In the 1920’s, Watkins worked in the plant breeding department at the University of Cambridge and was tasked with collecting wheat varieties from around the world to preserve the diversity found in the local landraces.
As directed, Watkins and his contemporaries, Vavilov and Percival, began collecting seeds from around the world.
In this endeavour, Watkins used his London Board of Trade connections from the war, to contact a network of collectors stationed across the British Empire. These collectors were tasked with finding landraces of wheat. Watkins prudently instructed them not to go to the modern breeding stations, but to go to the more remote parts of the country or to the local markets.
This network of collectors were not experts, they were from embassies and consulates, or they were soldiers, sent out to buy some seed and send it back to Cambridge, England. This worked well, however it wasn’t without its mishaps; Watkins wrote that some of the seed was not right, and in some cases he was sent barley instead of wheat.
Over the collection period, Watkins’ amassed over 1000 lines of bread wheat (plus many more of durum or pasta wheat), however many of these were lost over time.
Despite many challenges, Watkins kept almost all of this huge collection of seeds alive and viable for many decades, and that is key to how we can benefit from this collection now. There were periods when it was not possible to keep the preservation of this huge collection going. It was a truly massive undertaking, with the collection of seeds needing to be stored correctly and to be regrown at least every 5 years to ensure their ongoing viability.

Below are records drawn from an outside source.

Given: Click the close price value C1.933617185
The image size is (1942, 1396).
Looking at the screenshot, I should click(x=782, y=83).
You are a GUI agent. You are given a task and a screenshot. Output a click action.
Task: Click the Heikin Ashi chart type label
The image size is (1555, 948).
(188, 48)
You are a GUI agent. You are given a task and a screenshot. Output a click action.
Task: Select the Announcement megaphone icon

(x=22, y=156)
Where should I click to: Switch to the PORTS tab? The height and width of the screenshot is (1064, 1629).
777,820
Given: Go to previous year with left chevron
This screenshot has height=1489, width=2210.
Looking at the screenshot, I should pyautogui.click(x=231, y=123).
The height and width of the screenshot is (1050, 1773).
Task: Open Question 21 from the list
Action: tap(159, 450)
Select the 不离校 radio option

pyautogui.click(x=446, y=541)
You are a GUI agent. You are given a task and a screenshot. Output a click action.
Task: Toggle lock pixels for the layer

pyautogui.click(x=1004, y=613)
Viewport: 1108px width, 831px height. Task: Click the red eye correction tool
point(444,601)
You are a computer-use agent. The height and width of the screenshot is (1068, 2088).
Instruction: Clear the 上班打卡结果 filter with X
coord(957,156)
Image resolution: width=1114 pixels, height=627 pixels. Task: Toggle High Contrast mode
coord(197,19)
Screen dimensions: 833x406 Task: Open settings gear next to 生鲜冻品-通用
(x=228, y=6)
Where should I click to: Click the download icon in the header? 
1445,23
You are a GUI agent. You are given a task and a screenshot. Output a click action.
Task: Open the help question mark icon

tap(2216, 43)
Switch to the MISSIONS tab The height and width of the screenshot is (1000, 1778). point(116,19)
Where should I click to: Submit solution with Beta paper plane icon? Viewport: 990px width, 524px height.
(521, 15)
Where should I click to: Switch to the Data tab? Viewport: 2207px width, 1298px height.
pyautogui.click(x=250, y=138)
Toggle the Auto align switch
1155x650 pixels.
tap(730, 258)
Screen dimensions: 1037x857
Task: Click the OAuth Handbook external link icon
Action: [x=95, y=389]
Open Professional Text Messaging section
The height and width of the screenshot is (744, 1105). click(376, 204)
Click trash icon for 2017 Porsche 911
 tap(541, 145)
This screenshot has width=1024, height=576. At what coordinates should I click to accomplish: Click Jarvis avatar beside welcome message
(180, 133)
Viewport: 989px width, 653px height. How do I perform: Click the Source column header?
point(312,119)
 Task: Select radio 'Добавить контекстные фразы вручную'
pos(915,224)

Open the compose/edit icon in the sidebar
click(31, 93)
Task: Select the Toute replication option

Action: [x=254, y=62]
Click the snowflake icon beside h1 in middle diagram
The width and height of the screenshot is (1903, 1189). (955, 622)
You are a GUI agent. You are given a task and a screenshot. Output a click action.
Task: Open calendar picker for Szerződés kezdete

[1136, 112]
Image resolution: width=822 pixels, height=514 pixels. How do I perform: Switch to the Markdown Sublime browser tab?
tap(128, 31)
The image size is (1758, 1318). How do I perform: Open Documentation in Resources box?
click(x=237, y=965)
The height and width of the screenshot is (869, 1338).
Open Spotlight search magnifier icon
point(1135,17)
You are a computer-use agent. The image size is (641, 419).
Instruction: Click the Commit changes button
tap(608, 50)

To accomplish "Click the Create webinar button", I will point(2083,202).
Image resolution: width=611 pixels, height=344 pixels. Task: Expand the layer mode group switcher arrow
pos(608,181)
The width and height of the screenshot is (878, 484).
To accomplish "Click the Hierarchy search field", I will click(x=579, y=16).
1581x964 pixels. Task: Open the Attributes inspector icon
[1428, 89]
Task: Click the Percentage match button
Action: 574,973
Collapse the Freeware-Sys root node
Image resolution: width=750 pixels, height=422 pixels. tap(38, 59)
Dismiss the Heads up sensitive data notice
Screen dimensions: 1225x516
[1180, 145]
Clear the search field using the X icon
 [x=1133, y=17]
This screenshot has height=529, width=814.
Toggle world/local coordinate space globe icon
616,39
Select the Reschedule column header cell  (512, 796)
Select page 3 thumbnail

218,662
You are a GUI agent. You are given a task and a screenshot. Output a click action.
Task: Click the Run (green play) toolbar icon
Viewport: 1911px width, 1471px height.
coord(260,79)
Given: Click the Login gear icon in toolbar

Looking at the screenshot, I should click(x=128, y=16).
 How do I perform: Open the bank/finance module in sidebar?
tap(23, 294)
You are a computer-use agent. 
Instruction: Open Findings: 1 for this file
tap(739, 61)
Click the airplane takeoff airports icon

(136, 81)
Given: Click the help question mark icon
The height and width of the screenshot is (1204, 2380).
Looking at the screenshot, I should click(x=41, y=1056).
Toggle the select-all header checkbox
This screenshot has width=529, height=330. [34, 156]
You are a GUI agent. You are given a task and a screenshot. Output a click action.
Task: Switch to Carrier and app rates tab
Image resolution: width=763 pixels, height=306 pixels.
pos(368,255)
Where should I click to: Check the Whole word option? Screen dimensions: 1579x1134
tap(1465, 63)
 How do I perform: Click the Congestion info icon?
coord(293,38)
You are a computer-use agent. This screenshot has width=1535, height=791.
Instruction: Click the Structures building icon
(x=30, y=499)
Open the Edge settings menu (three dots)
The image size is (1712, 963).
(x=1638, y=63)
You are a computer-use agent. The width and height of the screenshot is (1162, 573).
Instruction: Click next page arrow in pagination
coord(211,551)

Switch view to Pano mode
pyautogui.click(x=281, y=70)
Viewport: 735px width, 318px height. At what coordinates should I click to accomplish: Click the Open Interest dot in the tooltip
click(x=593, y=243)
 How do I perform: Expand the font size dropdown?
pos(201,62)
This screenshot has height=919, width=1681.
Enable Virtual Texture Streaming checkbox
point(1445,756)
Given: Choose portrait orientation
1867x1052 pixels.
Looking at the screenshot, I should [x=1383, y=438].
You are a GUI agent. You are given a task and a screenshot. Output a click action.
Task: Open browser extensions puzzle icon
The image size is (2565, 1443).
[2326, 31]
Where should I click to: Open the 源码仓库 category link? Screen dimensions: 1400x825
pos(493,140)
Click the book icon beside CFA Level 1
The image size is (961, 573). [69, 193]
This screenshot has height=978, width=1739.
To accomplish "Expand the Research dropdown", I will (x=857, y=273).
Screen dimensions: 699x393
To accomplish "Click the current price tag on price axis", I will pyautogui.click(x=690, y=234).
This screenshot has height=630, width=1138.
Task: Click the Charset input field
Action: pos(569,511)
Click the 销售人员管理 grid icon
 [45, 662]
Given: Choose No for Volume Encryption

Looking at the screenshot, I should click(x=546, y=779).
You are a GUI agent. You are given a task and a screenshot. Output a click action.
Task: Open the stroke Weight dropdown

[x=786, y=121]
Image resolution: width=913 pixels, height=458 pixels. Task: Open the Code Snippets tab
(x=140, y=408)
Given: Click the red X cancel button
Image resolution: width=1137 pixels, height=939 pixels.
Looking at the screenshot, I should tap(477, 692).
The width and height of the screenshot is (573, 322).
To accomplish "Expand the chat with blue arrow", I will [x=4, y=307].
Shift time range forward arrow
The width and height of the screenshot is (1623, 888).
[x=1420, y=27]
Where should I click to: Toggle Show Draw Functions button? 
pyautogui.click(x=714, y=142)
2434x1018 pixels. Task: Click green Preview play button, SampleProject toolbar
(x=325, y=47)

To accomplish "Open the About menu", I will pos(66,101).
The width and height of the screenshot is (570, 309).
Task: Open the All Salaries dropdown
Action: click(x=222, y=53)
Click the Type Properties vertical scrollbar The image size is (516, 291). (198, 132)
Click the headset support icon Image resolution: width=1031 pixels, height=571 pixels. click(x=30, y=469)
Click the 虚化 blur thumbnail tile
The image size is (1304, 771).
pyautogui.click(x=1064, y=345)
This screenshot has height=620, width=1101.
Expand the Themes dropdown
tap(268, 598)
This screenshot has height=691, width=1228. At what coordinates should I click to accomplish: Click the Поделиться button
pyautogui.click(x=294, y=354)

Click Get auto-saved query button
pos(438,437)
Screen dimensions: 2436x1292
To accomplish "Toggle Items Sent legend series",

These challenges meant that the Watkins Collection had around 1000 lines of bread wheat, and over time this decreased to 827 lines. It is this collection, along with the hundreds of lines of pasta wheat that is under the care of the Germplasm Resource Unit team here at the John Innes Centre.
Over the past 12 years, the Watkins Collection has been at the centre of a huge national and international effort to understand the genetic diversity contained within.
A research paper, and international consortium effort has shown that the Watkins Collection is in fact a precious genetic resource rich in diversity, 60% of which this remains unused in modern wheat varieties.
Recent developments in of genetic techniques, technologies and tools to understand and unravel the complex genetics of wheat, means we can now access and deploy this gold mine of genetic diversity into modern wheat varieties to secure the future of wheat in a changing climate.